==== Data for processing ====

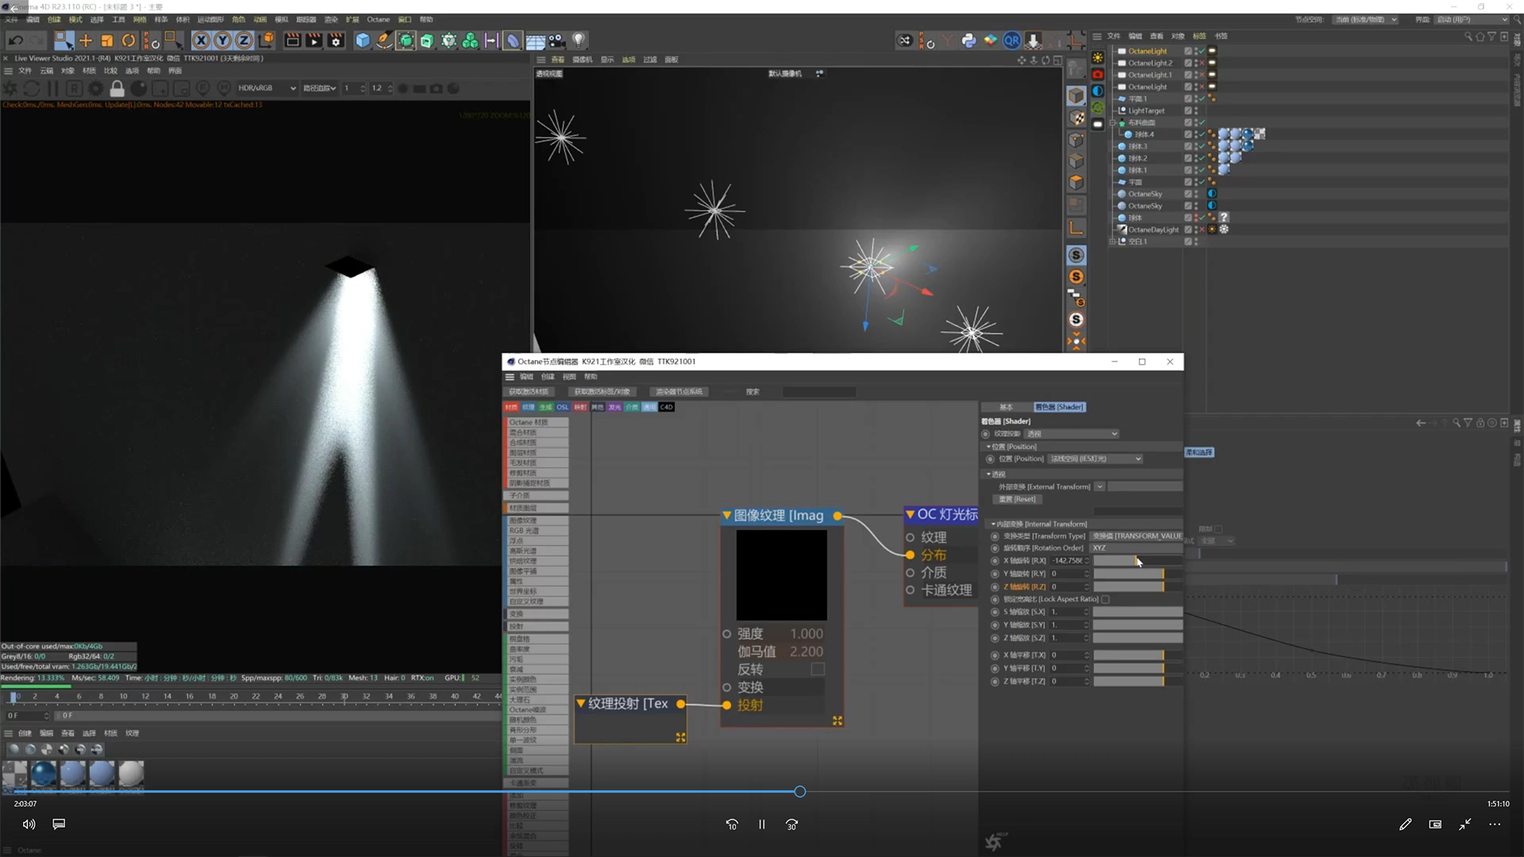Click the Live Viewer lock resolution icon
This screenshot has width=1524, height=857.
[x=117, y=88]
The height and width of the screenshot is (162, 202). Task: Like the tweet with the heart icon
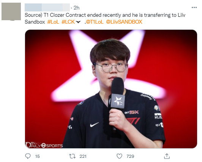[119, 156]
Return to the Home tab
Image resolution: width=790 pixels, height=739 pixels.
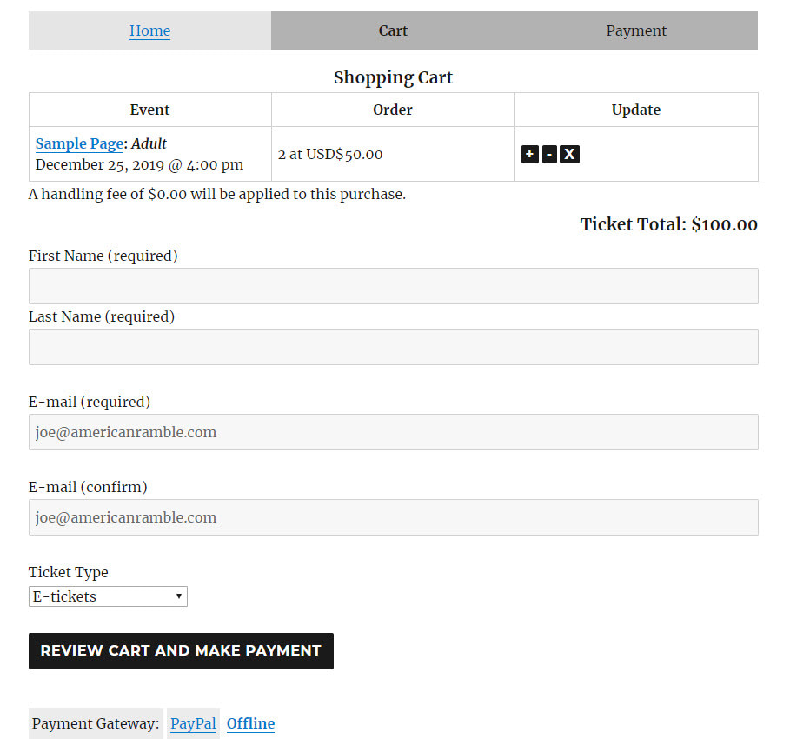149,30
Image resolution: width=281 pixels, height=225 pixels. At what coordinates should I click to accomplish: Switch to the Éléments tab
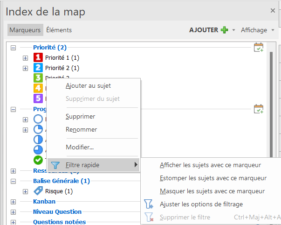(x=59, y=30)
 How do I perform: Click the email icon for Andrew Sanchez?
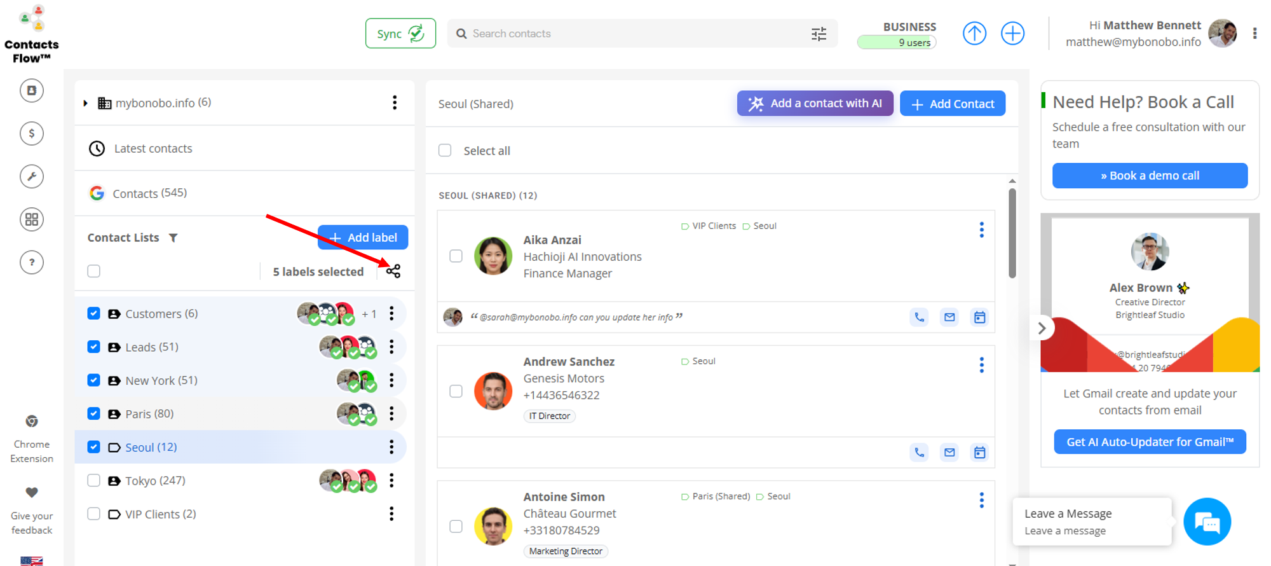[949, 452]
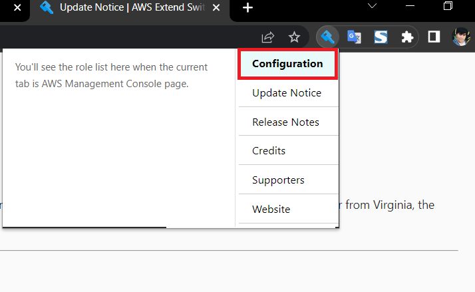
Task: Open the Extensions puzzle piece menu
Action: tap(407, 37)
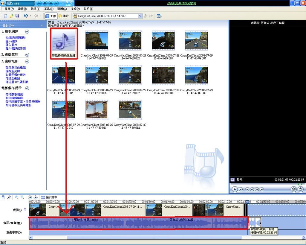This screenshot has height=245, width=306.
Task: Click the Save project icon in toolbar
Action: coord(17,16)
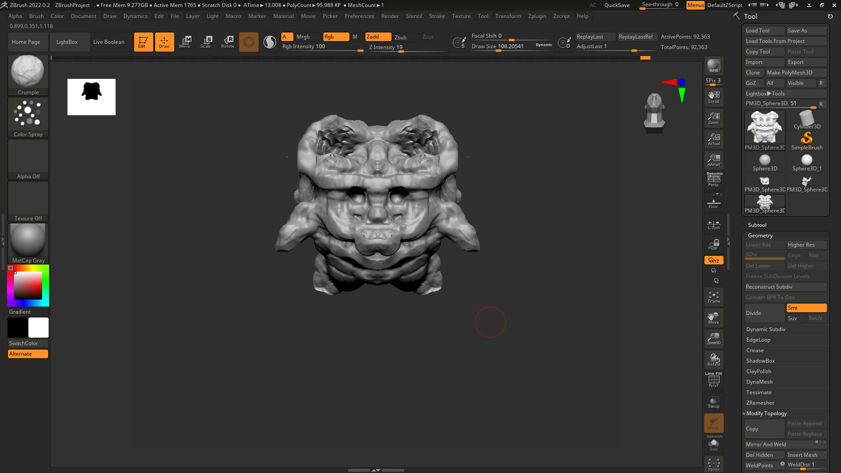This screenshot has width=841, height=473.
Task: Select the PM3D_Sphere3D tool thumbnail
Action: click(764, 127)
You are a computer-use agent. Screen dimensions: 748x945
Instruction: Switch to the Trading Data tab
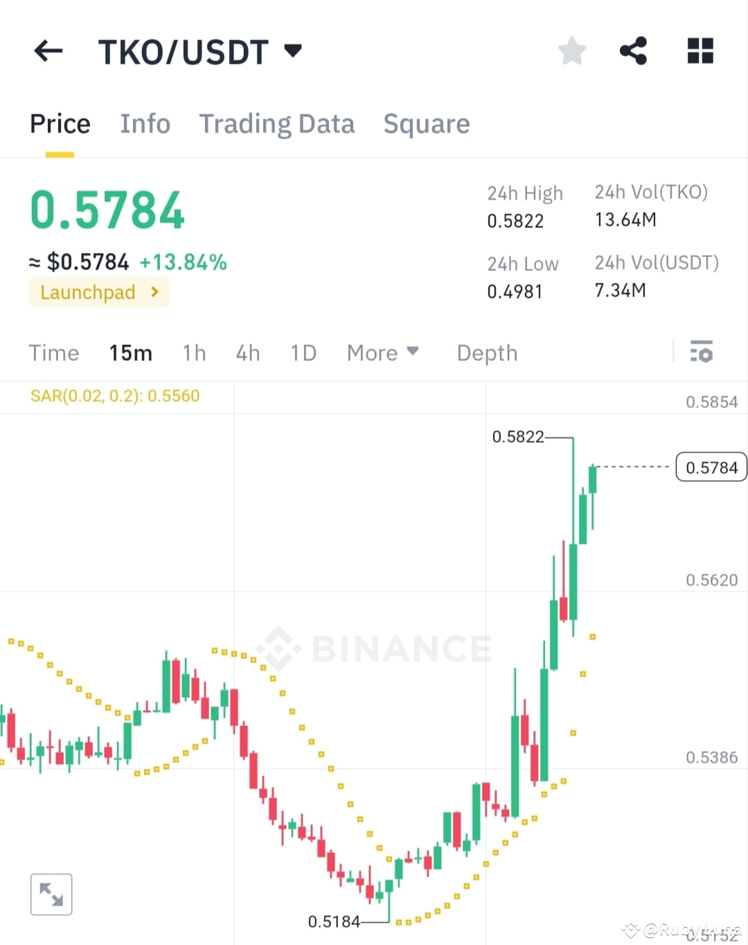(x=277, y=123)
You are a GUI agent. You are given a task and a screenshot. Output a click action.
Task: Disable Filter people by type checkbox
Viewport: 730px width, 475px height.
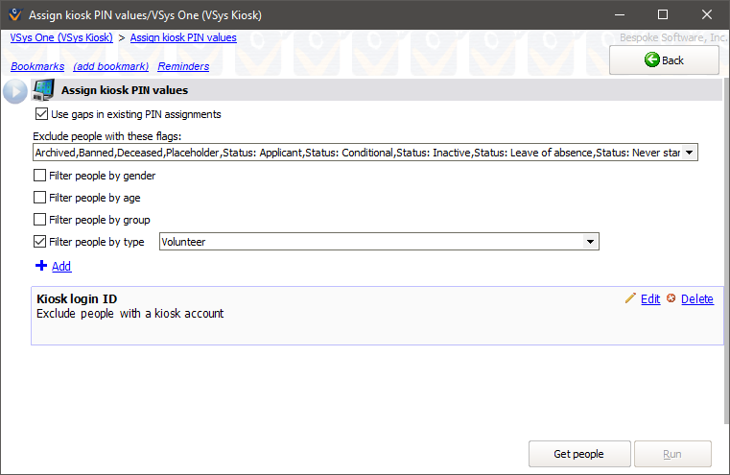coord(40,242)
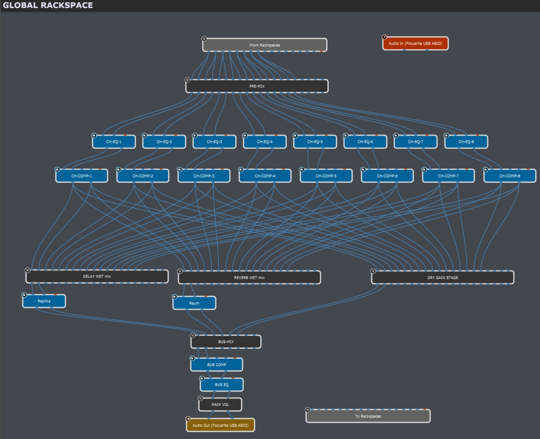Click the knob icon on CH-COMP-5 block
The width and height of the screenshot is (540, 439).
coord(302,170)
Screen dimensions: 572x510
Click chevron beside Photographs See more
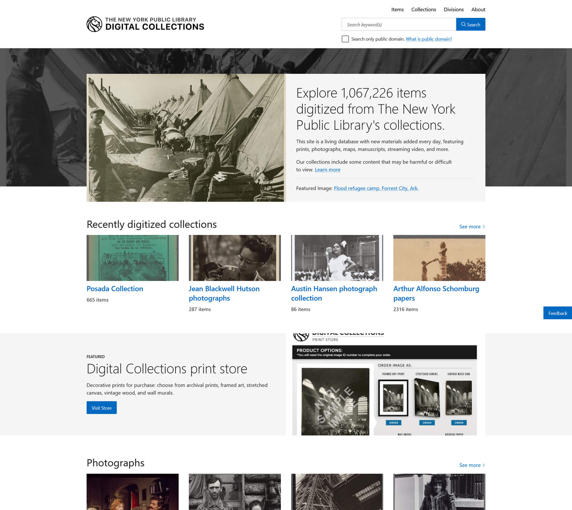point(484,465)
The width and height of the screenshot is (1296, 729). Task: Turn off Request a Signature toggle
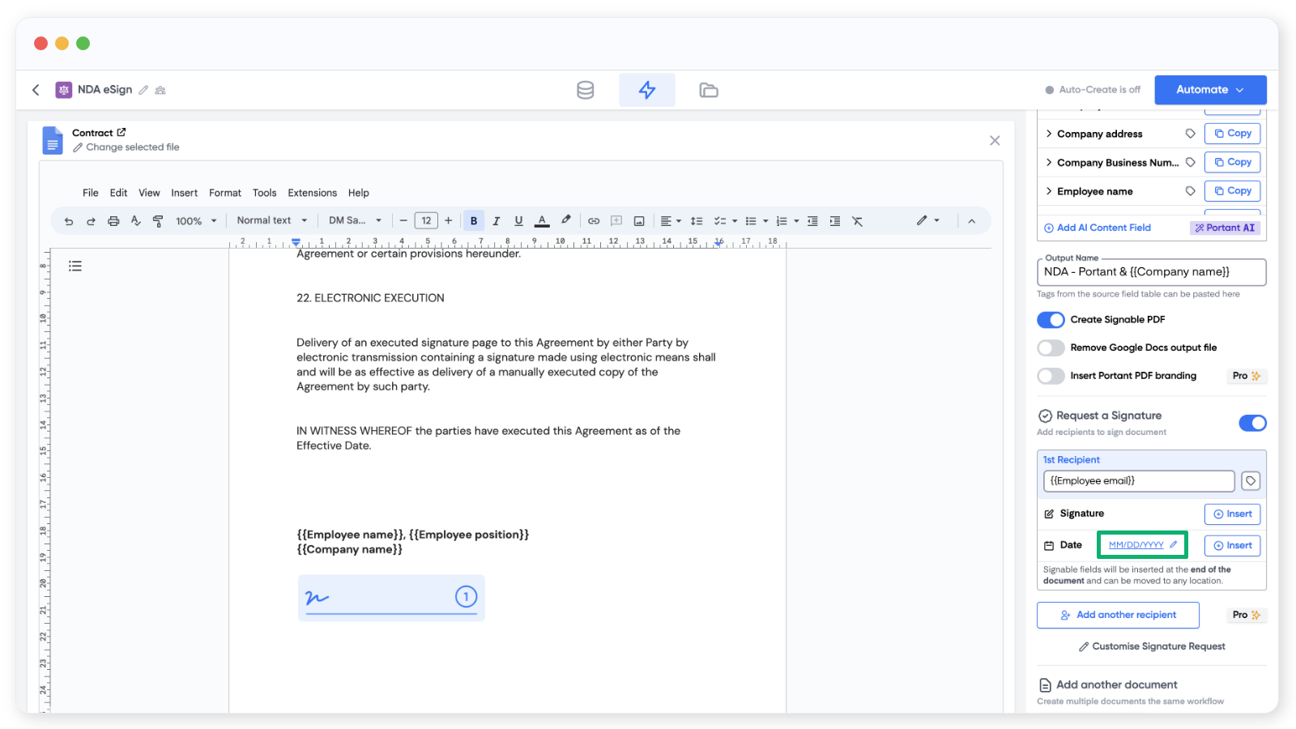(1252, 423)

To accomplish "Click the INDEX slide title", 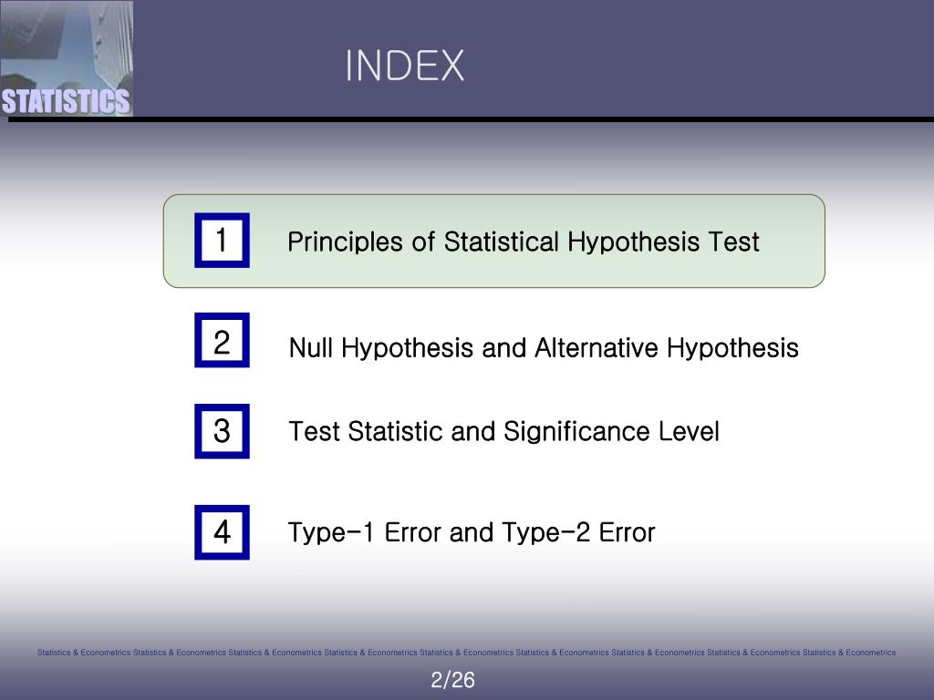I will pyautogui.click(x=405, y=65).
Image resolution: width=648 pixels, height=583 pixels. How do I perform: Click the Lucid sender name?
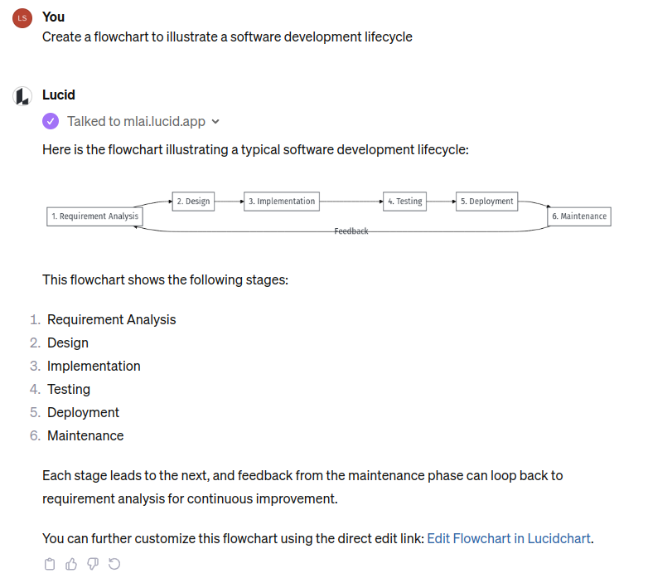[59, 95]
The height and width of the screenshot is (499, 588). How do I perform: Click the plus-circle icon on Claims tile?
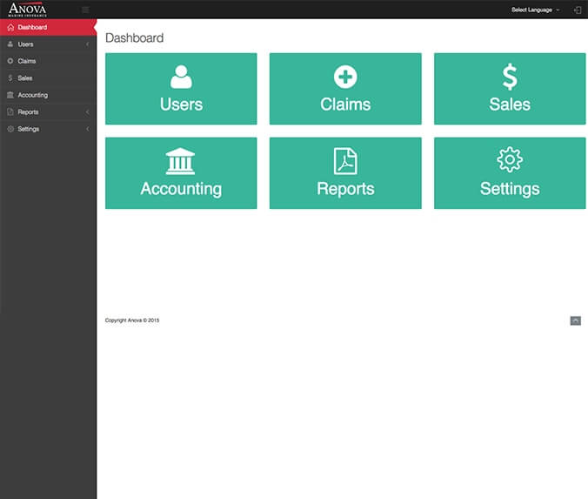click(345, 77)
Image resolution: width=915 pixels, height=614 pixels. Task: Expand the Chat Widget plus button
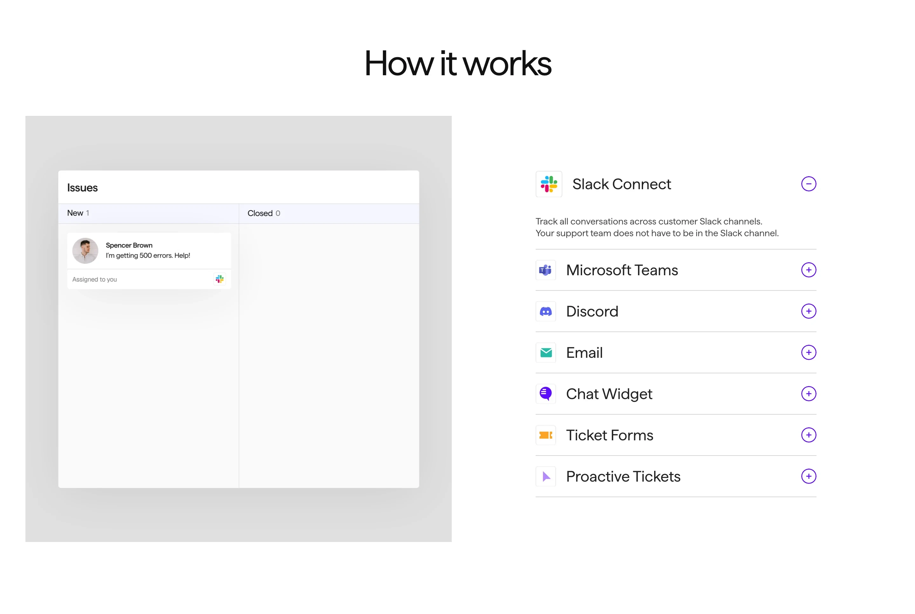[808, 394]

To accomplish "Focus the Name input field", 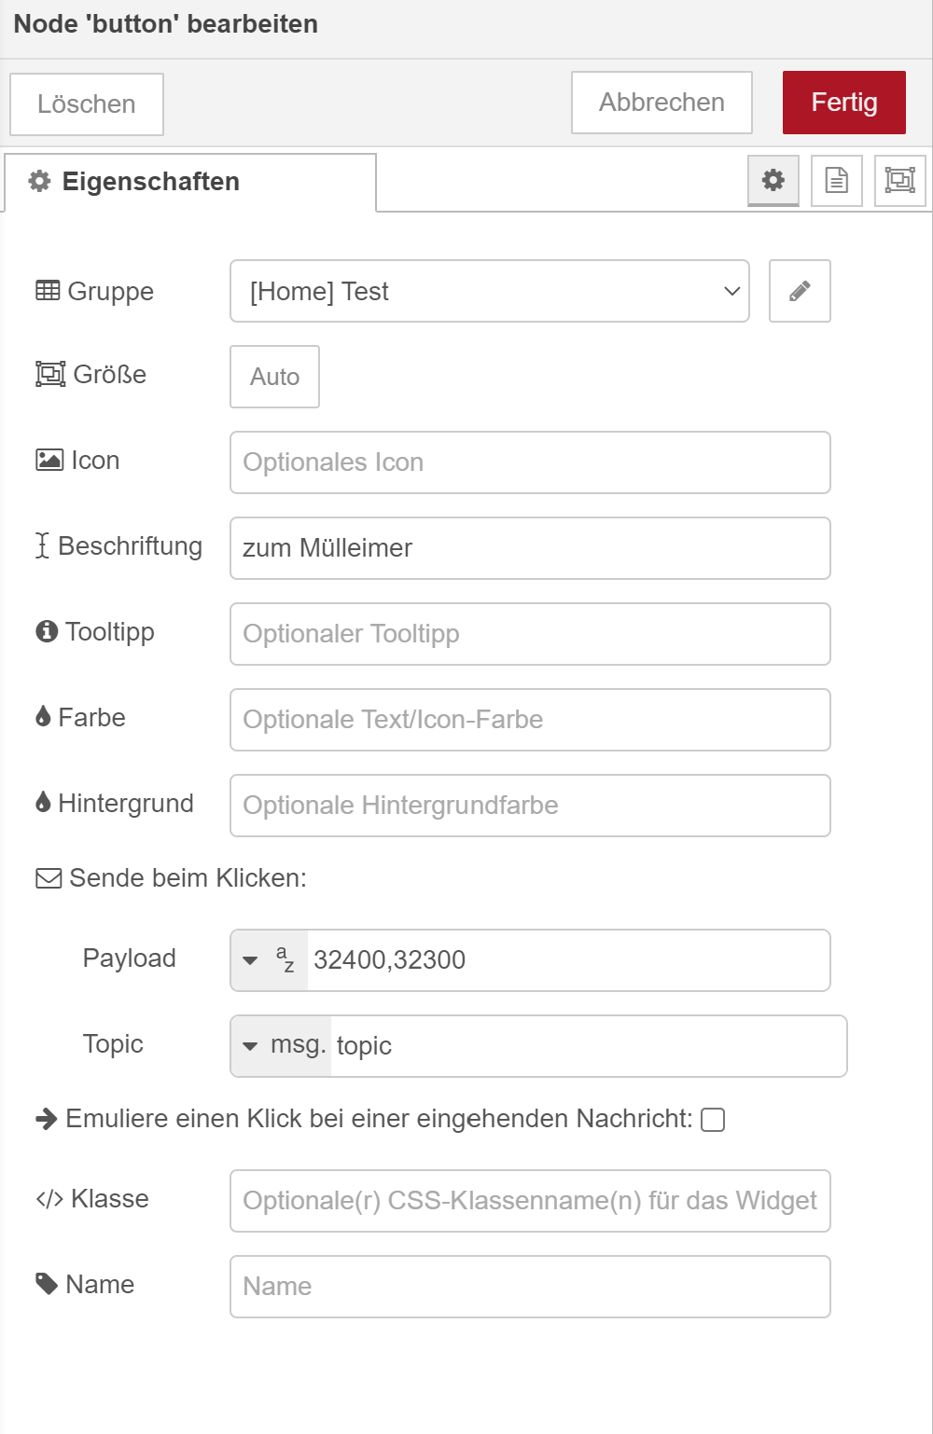I will [530, 1287].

====

Task statement >> Count the lines in the listing above that contain the string "perform", matching case exactly. Reply with the number alone.

In response >> 3